# WORK TASK:
Output each line of the listing exactly, though pictures are not to appear.
--- START ---
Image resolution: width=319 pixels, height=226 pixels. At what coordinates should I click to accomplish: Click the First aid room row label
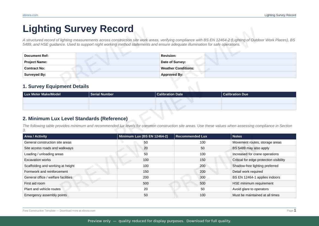pyautogui.click(x=35, y=183)
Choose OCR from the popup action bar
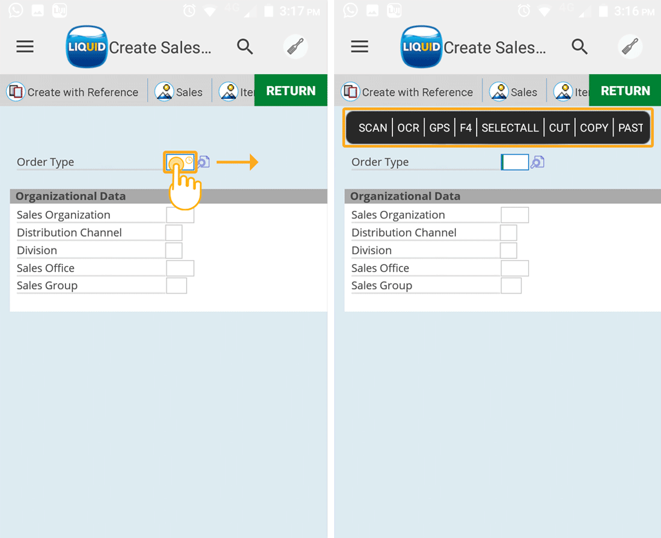Image resolution: width=661 pixels, height=538 pixels. coord(408,127)
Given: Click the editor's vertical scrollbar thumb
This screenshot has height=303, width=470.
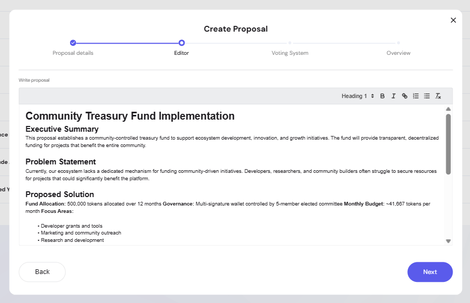Looking at the screenshot, I should pos(448,144).
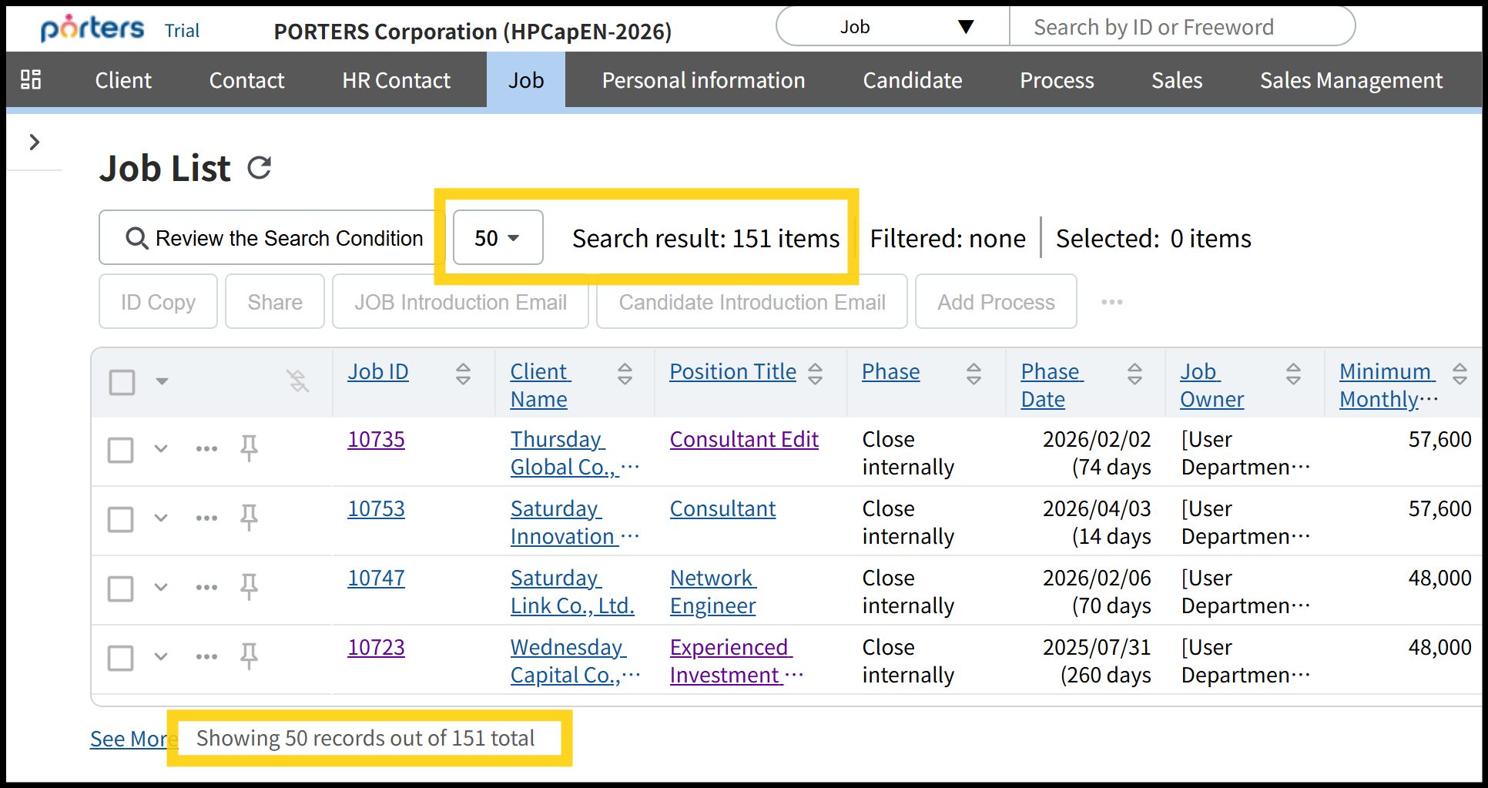Click Review the Search Condition button

[275, 238]
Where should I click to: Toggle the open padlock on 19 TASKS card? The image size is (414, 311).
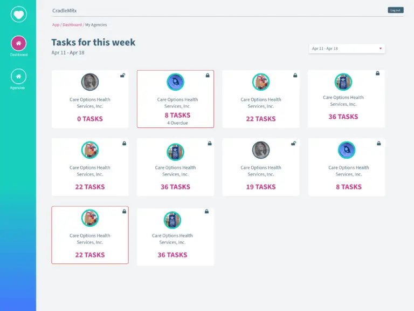point(293,144)
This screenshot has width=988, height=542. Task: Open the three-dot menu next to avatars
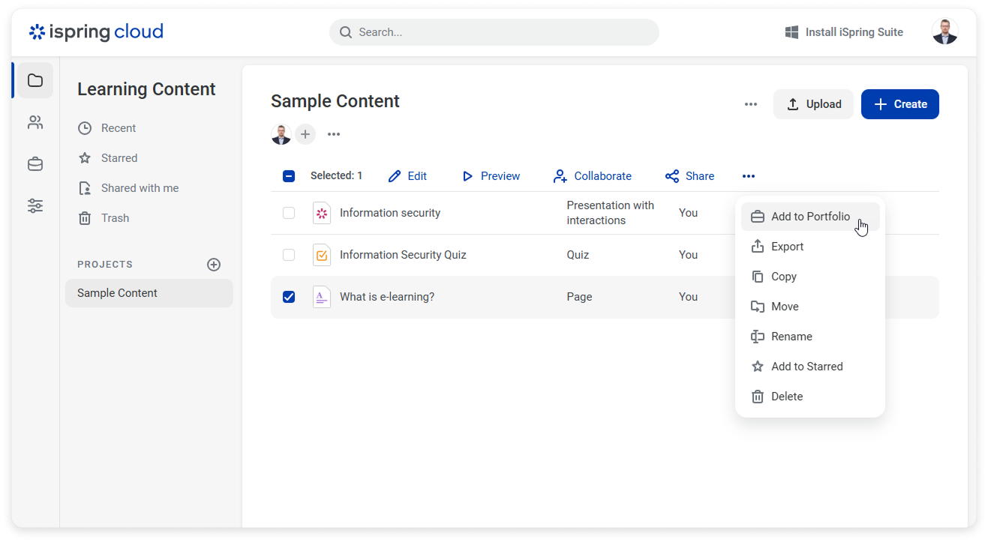334,134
--- END ---
# EXERCISE OUTPUT:
Image resolution: width=319 pixels, height=226 pixels. At what coordinates should I click to accomplish: Click the First aid room row label
pyautogui.click(x=35, y=183)
Choose OCR from the popup action bar
Image resolution: width=661 pixels, height=538 pixels. coord(408,127)
Given: Click the editor's vertical scrollbar thumb
This screenshot has height=303, width=470.
Looking at the screenshot, I should pos(448,144).
Click Review the Search Condition button

[275, 238]
Where should I click to: Toggle the open padlock on 19 TASKS card? The image size is (414, 311).
point(293,144)
This screenshot has width=988, height=542. Task: Open the three-dot menu next to avatars
334,134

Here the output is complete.